WHAT THE TASK REQUIRES ▸ Write out exactly the lines of the entries below from the one holding "The height and" to the one holding "Play the Marketing", inclusive, and leave out all other lines.

INFORMATION PROVIDED ▸
- - - -
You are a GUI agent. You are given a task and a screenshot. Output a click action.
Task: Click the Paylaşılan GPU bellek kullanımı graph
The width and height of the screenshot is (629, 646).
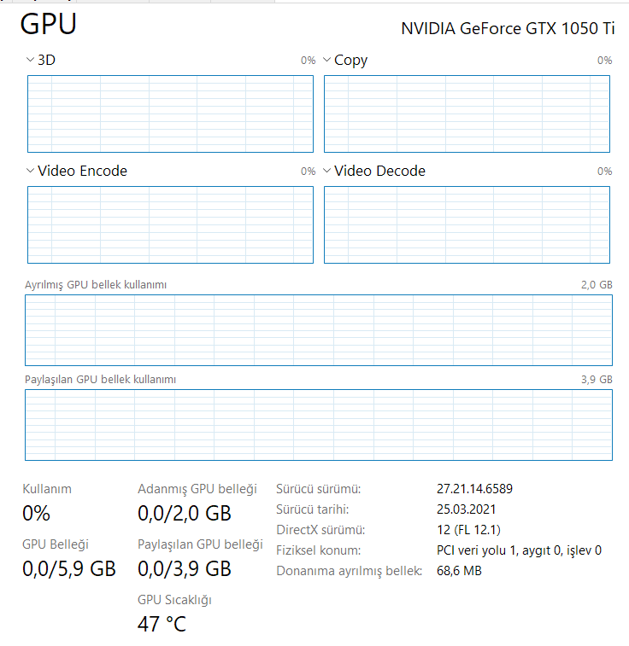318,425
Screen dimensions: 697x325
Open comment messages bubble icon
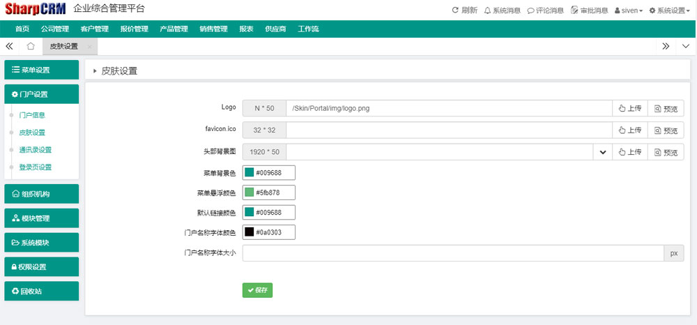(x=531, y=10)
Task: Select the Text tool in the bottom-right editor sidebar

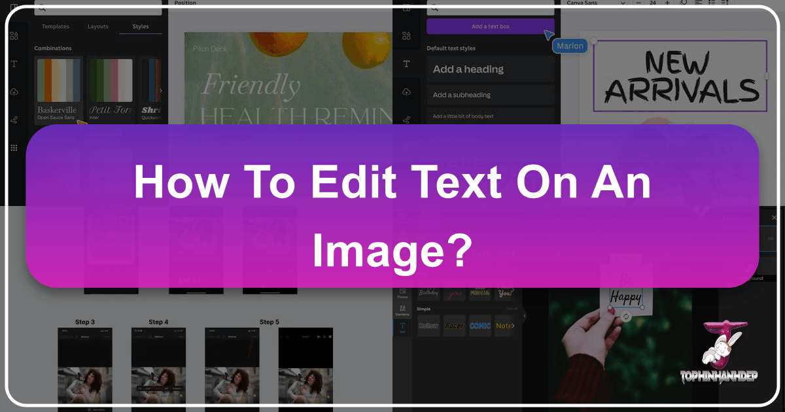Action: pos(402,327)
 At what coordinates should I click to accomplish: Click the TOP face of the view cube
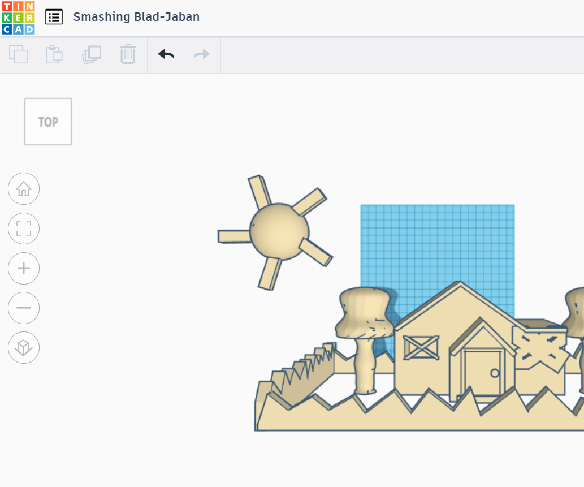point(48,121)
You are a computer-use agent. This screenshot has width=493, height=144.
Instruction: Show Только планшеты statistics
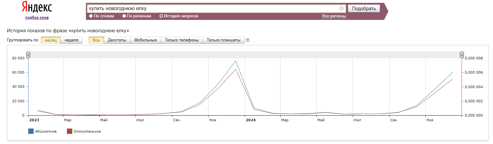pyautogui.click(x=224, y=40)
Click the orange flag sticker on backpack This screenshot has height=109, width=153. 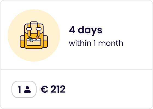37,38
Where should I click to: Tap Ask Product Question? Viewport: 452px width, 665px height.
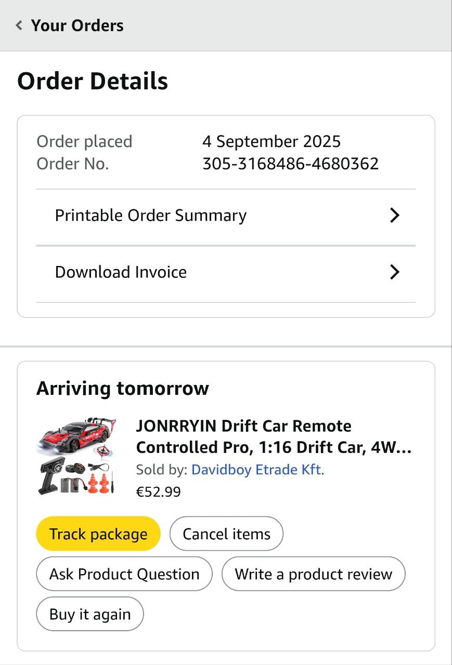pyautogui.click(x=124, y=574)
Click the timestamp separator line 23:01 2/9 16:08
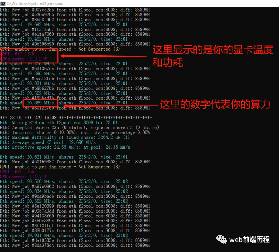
- - - -
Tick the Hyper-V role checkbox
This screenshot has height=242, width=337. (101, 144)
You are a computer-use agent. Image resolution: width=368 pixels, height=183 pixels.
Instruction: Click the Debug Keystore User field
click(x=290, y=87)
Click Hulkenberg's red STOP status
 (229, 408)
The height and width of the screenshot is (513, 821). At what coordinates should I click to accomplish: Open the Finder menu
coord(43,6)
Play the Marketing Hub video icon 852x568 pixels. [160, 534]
- - - -
YOUR SOLUTION ▸
The height and width of the screenshot is (513, 821). At what coordinates should I click to accomplish: Open the Finder menu
coord(43,6)
Play the Marketing Hub video icon 852x568 pixels. [160, 534]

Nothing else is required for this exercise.